Jusqu’à maintenant, les résultats sont mixtes. Selon un sondage Nanos mené en octobre 2011, Stephen Harper conserve son avance en tant que chef (37% des Canadiens le jugent le plus compétent), devançant de beaucoup les chefs des autres partis. Sa force est du côté économique, et même l’ancien ministre des finances Paul Martin admet que le ministre actuel Jim Flaherty mène bien son dossier dans cette période où l’incertitude quant à l’avenir de notre économie est généralisée.

Sur d’autres dossiers, par contre, Stephen Harper adopte une ligne dure, répétant constamment qu’il a l’intention d’implanter le programme électoral pour lequel il a été élu. De plus en plus à la Chambre des communes il impose une limite sur les débats et d’ici à la fin de la session on commencera sans doute à parler du déficit démocratique que son gouvernement aura encouru dans sa gestion des affaires du Parlement.

En plus, sur un certains nombre d’importants dossiers spécifiques, le gouvernement Harper a manifesté une atttitude anti-scientifique troublante. Or la science, que ce soit les sciences pures ou les sciences sociales, sont le premier outil de la rationnalité à notre époque, et les gouvernements démocratiques partout depuis un siècle maintenant tentent de développer des politiques et des programmes qui utilisent les données et les analyses les plus récentes, souvent en comparant les approches utilisées dans d’autres pays dans le domaine social et en signalant celles qui ont réussi.

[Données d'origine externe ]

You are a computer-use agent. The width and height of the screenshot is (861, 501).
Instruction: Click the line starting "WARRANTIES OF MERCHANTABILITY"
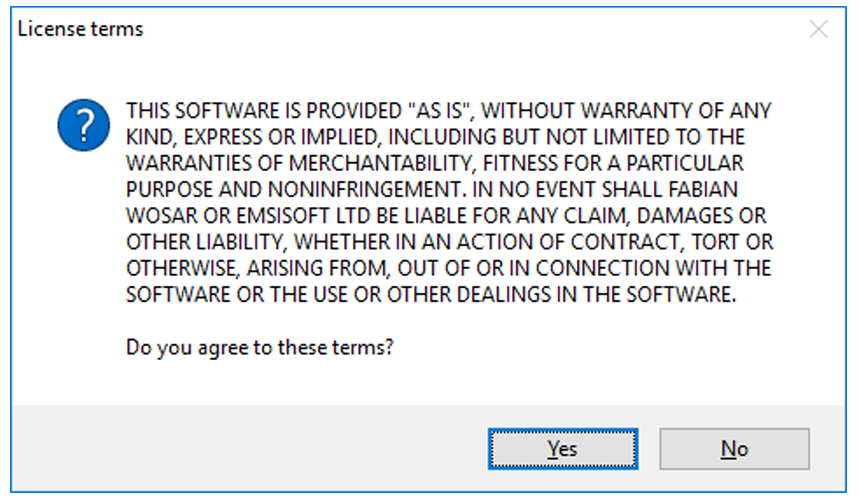(x=435, y=164)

Or M. Harper a démontré à maintes reprises son mépris de la science, surtout dans la formulation des politiques et des programmes sociaux. Les exemples suivants suffiront:

  • Le bill omnibus sur la criminalité présentement débattu en Chambre comprend plusieurs éléments importants qui sont rétrogrades et contre-productifs; ces mesures vont dans le sens de mesures punitives qui vont augmenter la population incarcérée sans qu’il y a de bénéfices démontrés pour la société du côté de la réduction du crime ou de la sécurité du public. La science criminologique ainsi que l’expérience dans d’autres pays ont depuis longtemps discrédité ces approches.
  • L’abolition du registre des fusils d’épaule contredit non seulement la science accumulée sur le sujet mais aussi la logique des autres “réformes” dans la lutte contre le crime initiée par M. Harper et ses acolytes. Les forces policières partout au Canada ont indiqué clairement leur désir que ce registre soit maintenu, puisque, selon eux, il est un outil important dans la lutte contre le crime et un grand nombre de policiers consultent régulièrement ce registre.
  • L’abolition de l’obligation chez tous les Canadiens de remplir le formulaire long du recensement du Canada a été dénoncé par au-delà d’une centaines d’organismes scientifiques et autres (y inclus la Banque du Canada), puisque cette décision va entraîner une dégradation des données cueillies par Statistique Canada. En plus de l’affaiblissement de la validité des données, cette décision plus que toute autre a démontré le mépris qu’apporte M. Harper à l’entrerprise scientifique comme telle.
  • La tentative de fermeture de la clinique Insite à Vancouver, offrant des injections gratuites aux toxicomanes dans un milieu sain et supervisé, a été invalidée par un arrêt récent de la Cour suprême évoquant explicitement le fait que la décision proposée par le gouvernement allait à l’encontre des données scientifiques dans ce domaine, et que la fermeture de la clinique pourrait causer des morts inutiles sans augmenter l’utilisation des drogues illégales dans la communauté.

Le fil conducteur dans toutes ces décisions du gouvernement Harper est son idéologie de droite dure sans égard à la science ni à la raison. Car qui dit idéologie dit valeurs basées sur les instincts, les émotions et certaines formes de religion plutôt que la raison. Il ne serait pas trop exagéré de dire que par ces démarches, M. Harper voudrait nous faire reculer en arrière, nous faire oublir le Siècle des Lumières. Au fait, M. Harper voudrait éteindre certaines de ces lumières et nous retourner à une époque médiévale alors que la superstition et les craintes irrationnelles gouvernaient le comportement humain.